Large firms in the wealth management industry have increasingly focused efforts on developing and acquiring the right technology and capabilities to compete. Established players like Vanguard and Schwab may be far ahead in asset accumulation (capturing at least $20 billion in assets), but new entrants such as Wealthfront, Betterment, and Personal Capital have all grown their assets under management by 45% or more in the first seven months of the year.
Although the use of robos has seen exceptionally fast growth within and outside the U.S., it is important to remember that these asset numbers are still relatively small in comparison to the full size of the wealth industry. And new “robo advisor” providers are still primarily targeting accounts in the mass market and mass affluent segments currently, with average client assets at the firm ranging from $35,000 (Betterment) to $300,000 (Personal Capital).

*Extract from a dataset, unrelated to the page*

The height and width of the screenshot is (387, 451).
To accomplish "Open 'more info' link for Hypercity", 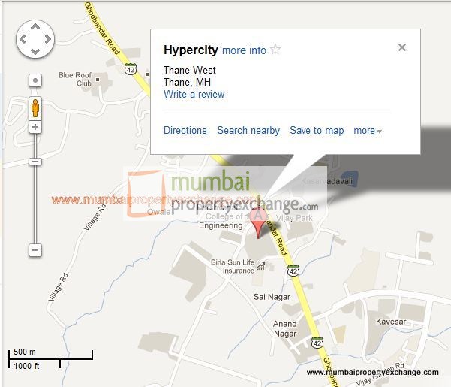I will point(244,50).
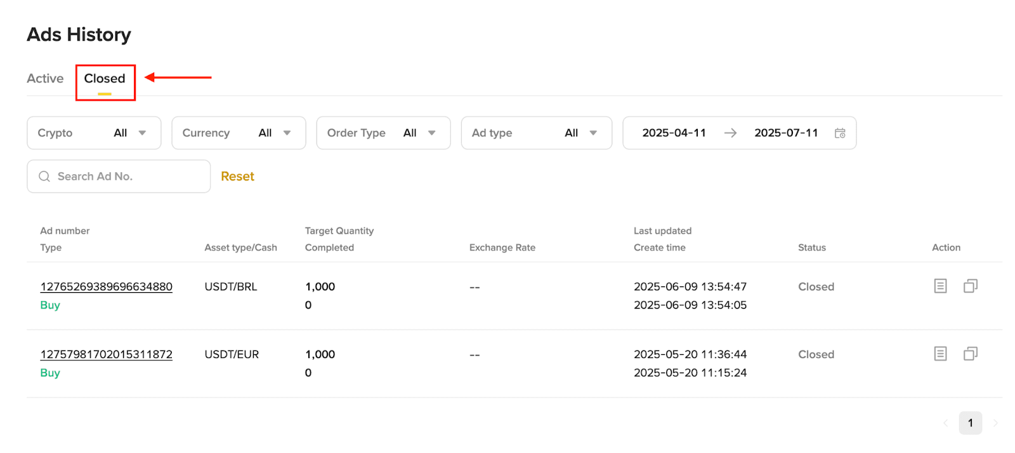Open ad number 12757981702015311872
Screen dimensions: 1015x453
[x=107, y=355]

Robo advisors are not anywhere close (yet) to replacing an advisory relationship with a human being, especially a human advisor who provides digital services that complement all the human interaction. As one member of CEB’s network of wealth management execs says, robo advisors are really neither robots, nor advisors, but rather “electronic portfolio managers.”
Reasons to Respond
Low baseline numbers do not mean that wealth firms can safely ignore these start-ups. Robo advisors share a common element in their marketing and value proposition, which clients of all segments care about: namely, the price they charge.
By pairing simplified financial guidance through online and mobile channels with portfolio management capabilities like automated rebalancing and tax loss harvesting, these providers offer fee levels from 0.89% (for Personal Capital’s combined phone-based financial planning and online capabilities) to zero (for the first $10,000 invested with Wealthfront).
The combination of easy-to-use online account access and helpful tools, and a low price point creates a compelling need for wealth firms to show why their more expensive services represent good value, rather than a race to the bottom on price.
Specifically, this means continuing to build holistic advice capabilities, which CEB research shows are the strongest way of guaranteeing of client loyalty. As more than two-thirds of high net-worth clients use online channels frequently to manage their finances, this also means wealth firms must continue to develop online and mobile capabilities that measure up to what the new entrants are offering.